The BIG Question Syllabus

As faculty and campus academic leaders search for ways to ensure learning success and outcomes, the notion of big questions, deep learning, and high impact courses is all the buzz on college campuses. BIG questions are not new, Socrates asked big questions and the Socratic Method has been a successful pedagogical approach used by many across nearly all disciplines. Barbie Honeycutt recently conveyed an approach whereby faculty may stimulate students to read and engage with the syllabus. The Honeycutt (2012) strategy claims to stimulate discussion, create curiosity, and assess students' knowledge on the first day of class. Honeycutt proposes that faculty construct big picture questions around each of the learning outcomes contained in the syllabus and chunk related ideas.

Perhaps you might be teaching a course on Media and Politics and one of your course learning outcomes is for students to be able to discuss current issues in political science that are informed by popular media and scholarly sources. As you review your syllabus, Honeycutt would ask professors to construct BIG questions to facilitate learning. In the example above, one might consider asking students to address the question: “What are the differences (include strengths and weaknesses) between sources of popular media and sources of scholarly evidence?" After you write the first BIG question, go ahead and write additional questions for each of the learning outcomes.

The second step to this approach would involve reviewing the syllabus and expected outcomes, looking for areas that are related where one might embed a discussion. For example, in a Media and Politics course, one might find a relationship between an assignment on writing a scholarly paper and the distinctions between sources of popular media and sources of scholarly evidence.
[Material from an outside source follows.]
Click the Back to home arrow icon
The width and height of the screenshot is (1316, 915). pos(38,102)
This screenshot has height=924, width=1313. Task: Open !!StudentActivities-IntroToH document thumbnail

How might the professor draw-out correlations and discussion to hone thinking? The idea is to chunk together areas of relatedness and develop questions that will demand that students wrestle with vague ideas and make sense on their own with the guidance of the professor. The key is to get students to think, work through problems and make sense of the larger questions. Good Luck as you enhance your next syllabus with BIG questions.


Dr. Barbi Honeycutt is the Founder of Flip It Consulting, which is designed to help presenters, teachers, and managers reverse the design of "traditional" presentations, classes, and meetings. She also serves as an adjunct Assistant Professor in the Department of Leadership, Policy, Adult and Higher Education and the Director of Graduate Teaching Programs at NC State University.